怯える不良たちに対して、まずオスカーは一人ひとりベルトで顔を殴りつけた。そして怒鳴る。「何か言ってみろよ!」そう言ってまた顔を殴りつけた。苦痛に歪む不良たちは鼻血を流し、うめき声をあげるだけだ。「そっか、てめえらはしゃべれないんだったな!」そう言うとオスカーはひとりひとり腹を蹴り飛ばした。椅子に縛られているため、不良たちは全員地面に転がった。オスカーはその不良たちの腹を何度も何度も踏みつけた。嘔吐する音が響く。「汚い音たてるんじゃねえ!」オスカーの怒号が響く。そして彼はハンマーを手に取る。不良たちは恐怖で固まっている。「ふん!」掛け声と共にオスカーはハンマーで不良のリーダーの顔面を殴りつける。骨が折れる音が響いた。手下たちは恐怖で震え、目で訴えかけてくる。そんな手下たちにオスカーは容赦なく言い放つ。「もぞもずうるせえぞ!」そうしておもむろにピストルを取り出すと、手下たちを一斉に射殺した。残るは気絶寸前のボスだ。「おい、しっかりしろよ!」そう叫ぶとオスカーは不良のボスの椅子を起こし、体に硫酸をかけ始めた。うめく不良のボスの声を無視し、彼はまたベルトで殴りつける。何回も、何十回も、何百回も・・・不良のボスが死ぬまで。
男は監視カメラでオスカーによる拷問の様子を見ていた。「あの狂暴性、わが組織に必要だな。」そうつぶやいた男は電話を掛ける。
評議会の卓上にあった電話がなる。「ブルーライオンズ」のボスが受話器を取る。「ああ、見ていたか。うん、分かった。」ブルーライオンズのボスはそう答えると、目の前に立つ怪物オスカーを眺める。「少し待て。お前に会いたい人がいる。」
十分後
男は覆面を取り、被った。車に出迎えのラークが走ってくる。「見たよ。奴にしてもらいたい仕事があるからな。」男はそういう。ラークは「ああ。この中だ。」と答えて男を案内する。

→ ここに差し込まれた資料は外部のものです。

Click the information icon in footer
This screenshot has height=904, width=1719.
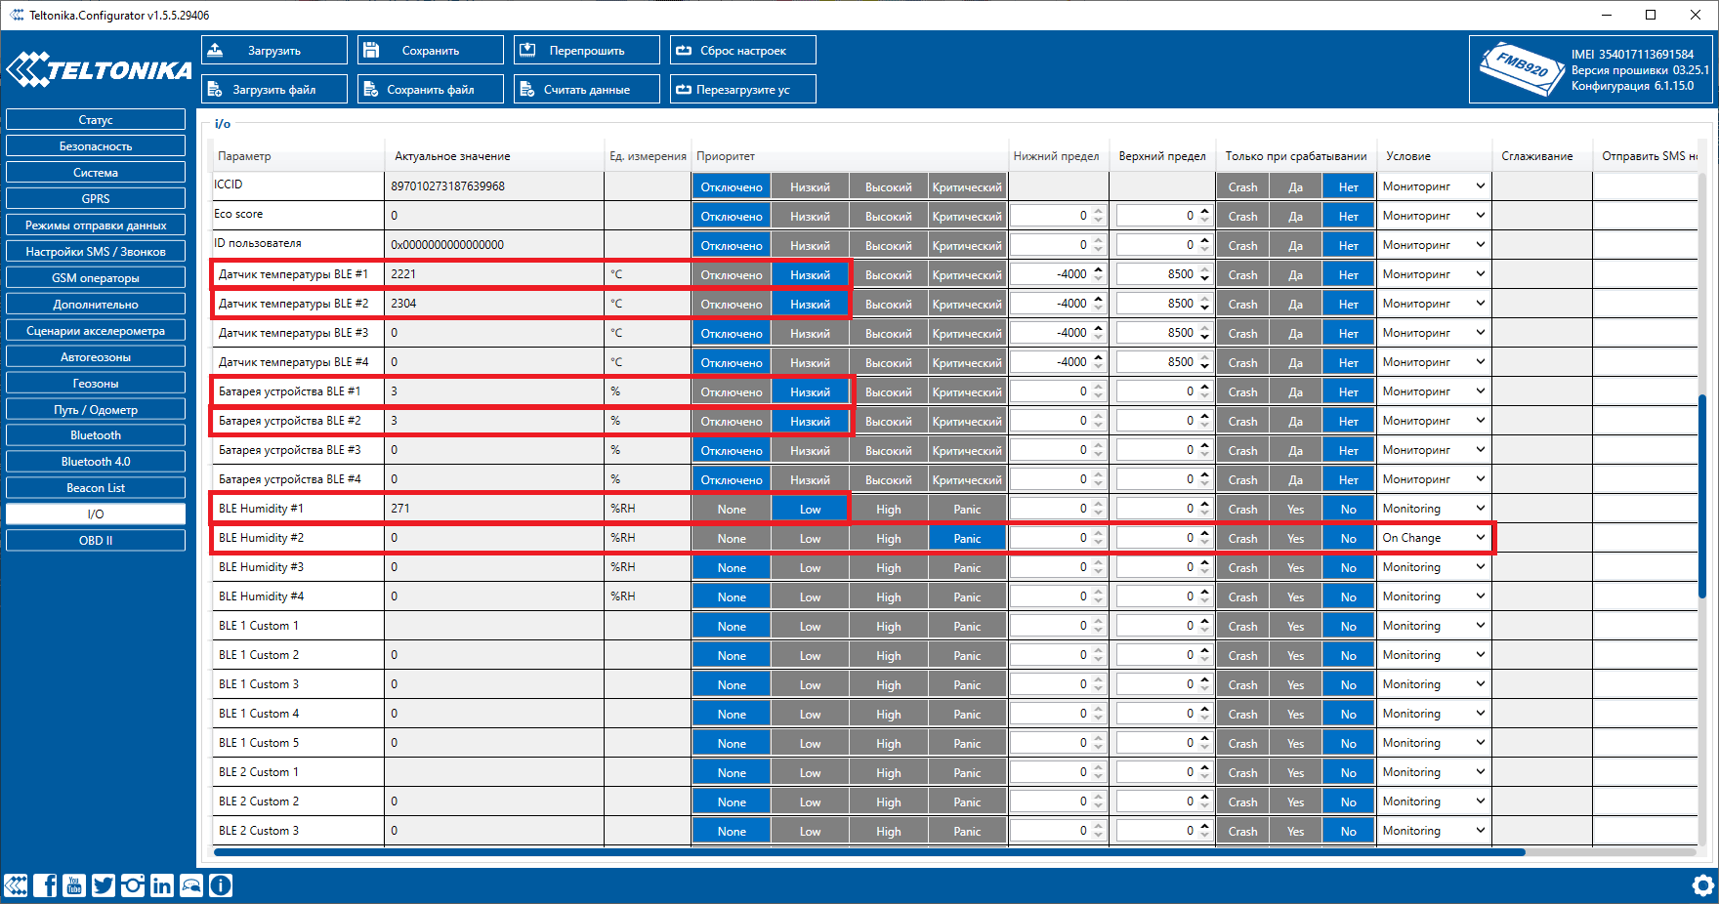pyautogui.click(x=221, y=885)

中にはオスカーが待っていた。「座る場所を用意してやればいいものを。」と呆れたように言う男に対し、シルバーウルフのボスが言う。「奴はそんなやわじゃない。」「ふん、確かにそうだな。」そう言った覆面男に対してオスカーは静かに問いかける。「あんた、誰だ。」「いい質問だな。」と男は言い、答えた。「リムソンシティの調停人さ。人種で別れて争う彼らの仲を取り持つ。サン・リドルギャングは私の役割をよく理解してくれている。」「ふうん、で、俺に何の用だ。」とオスカー。すると男はある写真を取り出す。「あんたを雇いたい。この二人の男を消してくれ。」写真を見たオスカーはにやり、と笑う。「こいつは俺の知り合いだ。」オスカーが指さした先にはラースキンがいた。「だが奴はこの連中が・・・」そう言ってオスカーは評議員たちを差す。「消したんじゃないのか?」するとブルーショッツのボスが答える。「オザキが代わりにアカハネとかいう警官を差し出してきた。この警官は生きてる。」「そした、私にとって邪魔な存在だ。」と覆面男。「とにかく、消してくれ。居場所は分かってる。」との覆面男の言葉に頷くオスカー。「ああ、必ず消してやる。」そうして「調停人」とオスカーは固い握手を交わしたのだった。